__WORK TO COMPLETE__. Please return the full listing. Every line must match exactly.

━━━━━ DATASET

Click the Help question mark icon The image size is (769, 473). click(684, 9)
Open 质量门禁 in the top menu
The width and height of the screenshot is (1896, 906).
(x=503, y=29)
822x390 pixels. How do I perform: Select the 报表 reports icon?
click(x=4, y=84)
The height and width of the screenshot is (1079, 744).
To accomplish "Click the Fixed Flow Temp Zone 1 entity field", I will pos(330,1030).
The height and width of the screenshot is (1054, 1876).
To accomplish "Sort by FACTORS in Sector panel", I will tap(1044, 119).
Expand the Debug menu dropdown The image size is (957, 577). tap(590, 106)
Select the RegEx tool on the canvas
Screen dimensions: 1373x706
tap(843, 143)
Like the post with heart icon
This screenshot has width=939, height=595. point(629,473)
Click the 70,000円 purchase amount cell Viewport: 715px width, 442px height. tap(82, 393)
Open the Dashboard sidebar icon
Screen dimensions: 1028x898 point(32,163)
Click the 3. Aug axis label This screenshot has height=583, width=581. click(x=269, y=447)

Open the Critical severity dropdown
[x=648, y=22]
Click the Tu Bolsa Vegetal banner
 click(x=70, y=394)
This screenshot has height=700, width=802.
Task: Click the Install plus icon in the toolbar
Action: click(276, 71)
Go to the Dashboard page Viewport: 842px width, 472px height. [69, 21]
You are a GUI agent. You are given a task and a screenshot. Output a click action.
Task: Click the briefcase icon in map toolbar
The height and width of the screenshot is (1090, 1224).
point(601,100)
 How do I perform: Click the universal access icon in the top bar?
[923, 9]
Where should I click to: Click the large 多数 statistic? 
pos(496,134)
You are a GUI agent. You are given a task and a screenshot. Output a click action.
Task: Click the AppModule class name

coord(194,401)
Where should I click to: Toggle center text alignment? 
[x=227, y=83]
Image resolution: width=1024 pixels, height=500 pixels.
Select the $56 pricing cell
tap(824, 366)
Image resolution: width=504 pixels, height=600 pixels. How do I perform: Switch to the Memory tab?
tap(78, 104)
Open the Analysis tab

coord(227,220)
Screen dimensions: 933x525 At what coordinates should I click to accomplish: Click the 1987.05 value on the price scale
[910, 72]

━━━━━━━━━━

__TASK SOLUTION__.
Click the Help question mark icon The image size is (769, 473). click(684, 9)
Open 质量门禁 in the top menu
The width and height of the screenshot is (1896, 906).
(x=503, y=29)
822x390 pixels. How do I perform: Select the 报表 reports icon?
click(x=4, y=84)
The height and width of the screenshot is (1079, 744).
To accomplish "Click the Fixed Flow Temp Zone 1 entity field", I will pos(330,1030).
The height and width of the screenshot is (1054, 1876).
To accomplish "Sort by FACTORS in Sector panel", I will tap(1044, 119).
Expand the Debug menu dropdown The image size is (957, 577). tap(590, 106)
Select the RegEx tool on the canvas
Screen dimensions: 1373x706
tap(843, 143)
Like the post with heart icon
This screenshot has width=939, height=595. point(629,473)
Click the 70,000円 purchase amount cell Viewport: 715px width, 442px height. tap(82, 393)
Open the Dashboard sidebar icon
Screen dimensions: 1028x898 point(32,163)
Click the 3. Aug axis label This screenshot has height=583, width=581. click(x=269, y=447)

Open the Critical severity dropdown
[x=648, y=22]
Click the Tu Bolsa Vegetal banner
 click(x=70, y=394)
This screenshot has height=700, width=802.
Task: Click the Install plus icon in the toolbar
Action: click(276, 71)
Go to the Dashboard page Viewport: 842px width, 472px height. [69, 21]
You are a GUI agent. You are given a task and a screenshot. Output a click action.
Task: Click the briefcase icon in map toolbar
The height and width of the screenshot is (1090, 1224).
point(601,100)
 How do I perform: Click the universal access icon in the top bar?
[923, 9]
Where should I click to: Click the large 多数 statistic? 
pos(496,134)
You are a GUI agent. You are given a task and a screenshot. Output a click action.
Task: Click the AppModule class name

coord(194,401)
Where should I click to: Toggle center text alignment? 
[x=227, y=83]
Image resolution: width=1024 pixels, height=500 pixels.
Select the $56 pricing cell
tap(824, 366)
Image resolution: width=504 pixels, height=600 pixels. How do I perform: Switch to the Memory tab?
tap(78, 104)
Open the Analysis tab

coord(227,220)
Screen dimensions: 933x525 At what coordinates should I click to accomplish: Click the 1987.05 value on the price scale
[910, 72]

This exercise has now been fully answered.